Create n-grams from 1 to 4 for exprementational purposes. Use params `ngram_range=(1,1)`, `ngram_range=(1,2)`, `ngram_range=(1,3)`, `ngram_range=(1,4)` in `TfidfVectorizer(ngram_range=(1,1))`.
Default is `ngram_range=(1,1)`



---


# Perform TF-IDF to the corpus


In [79]:
X = df['Text'] # tweets
y = df['Sentiment'] # labels

"""
X_train = train data
y_train = train data labels

X_test = test data
y_test = test data labels
"""
X_train, X_test, y_train, y_test = train_test_split(X, y, test_size=0.3)

In [80]:
# 1-gram
vectorizer = TfidfVectorizer(ngram_range=(1, 1), min_df=10) # Initialize vectorizer
train_data_features = vectorizer.fit_transform(X_train)
test_data_features = vectorizer.transform(X_test)

In [59]:
# define oversampling strategy
oversample = RandomOverSampler(sampling_strategy='minority')
x_train_oversampled, y_train_oversampled = oversample.fit_resample(train_data_features, y_train)

In [None]:
# parameters = {'alpha': [1, 0.1, 0.01, 0.001, 0.0001, 0.00001]}
parameters = {'alpha': [1]}

scorers = {
    'accuracy': make_scorer(accuracy_score),
    'f1': make_scorer(f1_score),
    'precision': make_scorer(precision_score),
    'recall': make_scorer(recall_score)
}

mnb = MultinomialNB()
classifier = GridSearchCV(mnb, parameters, return_train_score=False, cv=10, scoring=scorers, refit='accuracy')
classifier.fit(train_data_features, y_train)
# classifier.fit(x_train_oversampled, y_train_oversampled)

In [None]:
results = pd.DataFrame(classifier.cv_results_)
results[['param_alpha', 'mean_test_accuracy', 'mean_test_f1', 'mean_test_precision', 'mean_test_recall', 'rank_test_accuracy']]

In [None]:
y_pred = classifier.predict(test_data_features) # classifier predictions
y_true = y_test # ground truth

accuracy = accuracy_score(y_true, y_pred)
f1 = f1_score(y_true, y_pred)
precision = precision_score(y_true, y_pred)
recall = recall_score(y_true, y_pred)

print(f"Accuracy: {accuracy} F1 Score: {f1} Precision: {precision} Recall: {recall}")

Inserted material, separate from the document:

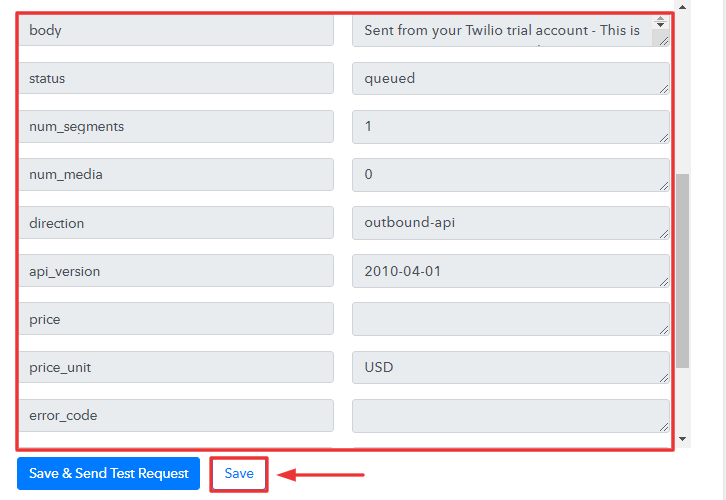This screenshot has width=726, height=500.
Task: Select the num_segments label field
Action: 176,126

from sklearn.metrics import confusion_matrix

tn, fp, fn, tp = confusion_matrix(y_true, y_pred).ravel()
print(f"\nConfusion Matrix: \nTrue Negative: {tn} False Positive: {fp} False Negative: {fn} True Positive: {tp}")

In [None]:
best = results.loc[results['rank_test_accuracy'] == 1]
best[['param_alpha', 'mean_test_accuracy', 'mean_test_f1', 'mean_test_precision', 'mean_test_recall', 'rank_test_accuracy']]

model_stats = {
  "accuracy": round(float(best['mean_test_accuracy'] * 100), 2),
  "precision": round(float(best['mean_test_precision'] * 100), 2),
  "recall": round(float(best['mean_test_recall'] * 100), 2),
  "f1score": round(float(best['mean_test_f1'] * 100), 2)
}

# convert into JSON:
model_stats = json.dumps(model_stats)

with open("model_stats.json", "w") as outfile:
    outfile.write(model_stats)

## Confusion Matrix

In [73]:
from sklearn.metrics import confusion_matrix

pred = classifier.predict(train_data_features)
tn, fp, fn, tp = confusion_matrix(y_train, pred).ravel()
print(f"True Negative: {tn} False Positive: {fp} False Negative: {fn} True Postive: {tp}")

True Negative: 193 False Positive: 73 False Negative: 30 True Postive: 709


In [None]:
import pickle

pickle.dump(classifier, open('model.pkl', 'wb'))
pickle.dump(vectorizer, open('vectorizer.pkl', 'wb'))